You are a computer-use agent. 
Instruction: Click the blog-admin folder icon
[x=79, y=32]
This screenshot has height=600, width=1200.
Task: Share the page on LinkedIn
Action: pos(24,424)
----
* _WHAT YOU SHOULD DO_: Every line of the material must be returned exactly as it appears.

* _FINISHED TASK_:
You are a computer-use agent. 
Instruction: Click the blog-admin folder icon
[x=79, y=32]
This screenshot has height=600, width=1200.
Task: Share the page on LinkedIn
Action: pos(24,424)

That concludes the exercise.